GIVEN EXERCISE: Write out the lines from the one containing "You are a computer-use agent. Screen" through the one containing "551x448 pixels. [351, 326]" as a numbered list, leaving out any blank lines. Include only those lines.

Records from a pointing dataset
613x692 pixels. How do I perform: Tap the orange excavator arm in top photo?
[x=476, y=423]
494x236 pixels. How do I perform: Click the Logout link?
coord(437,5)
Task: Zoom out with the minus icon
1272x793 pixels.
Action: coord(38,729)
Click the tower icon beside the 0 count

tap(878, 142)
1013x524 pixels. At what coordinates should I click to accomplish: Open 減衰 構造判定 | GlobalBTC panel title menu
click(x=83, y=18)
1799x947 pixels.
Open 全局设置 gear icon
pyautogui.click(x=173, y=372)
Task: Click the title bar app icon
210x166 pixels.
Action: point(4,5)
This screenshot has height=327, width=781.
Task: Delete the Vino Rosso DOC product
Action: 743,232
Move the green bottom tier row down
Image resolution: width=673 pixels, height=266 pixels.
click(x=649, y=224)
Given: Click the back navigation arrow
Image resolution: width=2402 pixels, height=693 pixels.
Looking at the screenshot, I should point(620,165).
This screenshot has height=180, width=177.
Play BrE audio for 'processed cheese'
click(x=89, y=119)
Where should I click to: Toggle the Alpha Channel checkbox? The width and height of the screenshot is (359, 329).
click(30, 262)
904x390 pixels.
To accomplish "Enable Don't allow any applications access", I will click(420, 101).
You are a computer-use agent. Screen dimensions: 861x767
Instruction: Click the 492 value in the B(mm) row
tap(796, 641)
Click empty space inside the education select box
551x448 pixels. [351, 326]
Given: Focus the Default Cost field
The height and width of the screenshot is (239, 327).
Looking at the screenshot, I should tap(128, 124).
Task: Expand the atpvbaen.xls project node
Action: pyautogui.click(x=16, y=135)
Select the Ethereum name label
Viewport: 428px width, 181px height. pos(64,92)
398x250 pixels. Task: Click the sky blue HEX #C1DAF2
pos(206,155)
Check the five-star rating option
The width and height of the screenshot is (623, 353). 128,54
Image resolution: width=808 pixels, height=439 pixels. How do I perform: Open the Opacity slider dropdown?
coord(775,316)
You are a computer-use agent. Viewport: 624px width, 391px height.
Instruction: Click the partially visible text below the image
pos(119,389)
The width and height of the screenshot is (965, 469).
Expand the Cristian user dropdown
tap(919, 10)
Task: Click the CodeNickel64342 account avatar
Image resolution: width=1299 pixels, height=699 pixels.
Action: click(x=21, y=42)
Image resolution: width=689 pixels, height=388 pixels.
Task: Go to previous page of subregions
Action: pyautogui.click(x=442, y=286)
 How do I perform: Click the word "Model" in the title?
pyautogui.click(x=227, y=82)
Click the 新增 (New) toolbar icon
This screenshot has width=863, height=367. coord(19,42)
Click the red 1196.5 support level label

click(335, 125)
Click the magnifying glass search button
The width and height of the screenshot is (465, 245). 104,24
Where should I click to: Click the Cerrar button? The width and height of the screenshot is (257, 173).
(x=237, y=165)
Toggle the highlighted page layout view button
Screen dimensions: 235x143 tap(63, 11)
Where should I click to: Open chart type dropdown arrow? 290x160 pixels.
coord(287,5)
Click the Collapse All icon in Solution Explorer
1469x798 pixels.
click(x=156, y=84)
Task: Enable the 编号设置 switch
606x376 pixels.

TASK RESULT:
1. You are a computer-use agent. Screen dimensions: 861x767
2. Instruction: Click the 492 value in the B(mm) row
3. tap(796, 641)
4. Click empty space inside the education select box
5. 551x448 pixels. [351, 326]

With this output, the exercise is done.